The task: Set down each entry again exactly as written.

Saved data entries:
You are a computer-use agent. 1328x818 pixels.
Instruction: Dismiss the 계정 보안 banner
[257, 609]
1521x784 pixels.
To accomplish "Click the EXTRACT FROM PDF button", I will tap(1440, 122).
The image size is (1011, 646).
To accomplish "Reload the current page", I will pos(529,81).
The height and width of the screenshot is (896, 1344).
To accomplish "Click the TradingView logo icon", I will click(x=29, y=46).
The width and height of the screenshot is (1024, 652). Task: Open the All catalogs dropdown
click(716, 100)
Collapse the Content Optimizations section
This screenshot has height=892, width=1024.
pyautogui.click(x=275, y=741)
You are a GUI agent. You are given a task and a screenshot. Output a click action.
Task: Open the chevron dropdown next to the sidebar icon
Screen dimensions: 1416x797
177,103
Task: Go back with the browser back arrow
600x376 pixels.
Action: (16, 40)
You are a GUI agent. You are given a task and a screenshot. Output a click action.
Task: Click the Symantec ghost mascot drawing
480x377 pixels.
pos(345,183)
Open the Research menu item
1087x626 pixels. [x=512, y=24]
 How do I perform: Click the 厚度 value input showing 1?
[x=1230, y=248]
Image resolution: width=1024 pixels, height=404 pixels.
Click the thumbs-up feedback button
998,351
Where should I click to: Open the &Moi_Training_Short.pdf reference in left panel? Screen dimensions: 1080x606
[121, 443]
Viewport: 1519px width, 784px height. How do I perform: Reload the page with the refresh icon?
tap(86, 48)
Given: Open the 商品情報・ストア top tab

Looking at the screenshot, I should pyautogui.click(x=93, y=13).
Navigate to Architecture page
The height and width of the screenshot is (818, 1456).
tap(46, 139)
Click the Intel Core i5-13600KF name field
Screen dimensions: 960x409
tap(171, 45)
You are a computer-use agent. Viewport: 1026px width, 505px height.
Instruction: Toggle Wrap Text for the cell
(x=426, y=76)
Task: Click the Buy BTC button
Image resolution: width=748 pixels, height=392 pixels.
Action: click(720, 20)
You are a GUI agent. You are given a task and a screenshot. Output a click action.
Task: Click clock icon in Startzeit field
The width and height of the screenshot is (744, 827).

Answer for this exercise:
You are a computer-use agent. 1328x818 pixels.
Instruction: Dismiss the 계정 보안 banner
[257, 609]
1521x784 pixels.
To accomplish "Click the EXTRACT FROM PDF button", I will tap(1440, 122).
The image size is (1011, 646).
To accomplish "Reload the current page", I will pos(529,81).
The height and width of the screenshot is (896, 1344).
To accomplish "Click the TradingView logo icon", I will click(x=29, y=46).
The width and height of the screenshot is (1024, 652). Task: Open the All catalogs dropdown
click(716, 100)
Collapse the Content Optimizations section
This screenshot has height=892, width=1024.
pyautogui.click(x=275, y=741)
You are a GUI agent. You are given a task and a screenshot. Output a click action.
Task: Open the chevron dropdown next to the sidebar icon
Screen dimensions: 1416x797
177,103
Task: Go back with the browser back arrow
600x376 pixels.
Action: (16, 40)
You are a GUI agent. You are given a task and a screenshot. Output a click action.
Task: Click the Symantec ghost mascot drawing
480x377 pixels.
pos(345,183)
Open the Research menu item
1087x626 pixels. [x=512, y=24]
 How do I perform: Click the 厚度 value input showing 1?
[x=1230, y=248]
Image resolution: width=1024 pixels, height=404 pixels.
Click the thumbs-up feedback button
998,351
Where should I click to: Open the &Moi_Training_Short.pdf reference in left panel? Screen dimensions: 1080x606
[121, 443]
Viewport: 1519px width, 784px height. How do I perform: Reload the page with the refresh icon?
tap(86, 48)
Given: Open the 商品情報・ストア top tab

Looking at the screenshot, I should pyautogui.click(x=93, y=13).
Navigate to Architecture page
The height and width of the screenshot is (818, 1456).
tap(46, 139)
Click the Intel Core i5-13600KF name field
Screen dimensions: 960x409
tap(171, 45)
You are a computer-use agent. Viewport: 1026px width, 505px height.
Instruction: Toggle Wrap Text for the cell
(x=426, y=76)
Task: Click the Buy BTC button
Image resolution: width=748 pixels, height=392 pixels.
Action: click(720, 20)
You are a GUI agent. You are given a task and a screenshot. Output a click action.
Task: Click clock icon in Startzeit field
The width and height of the screenshot is (744, 827).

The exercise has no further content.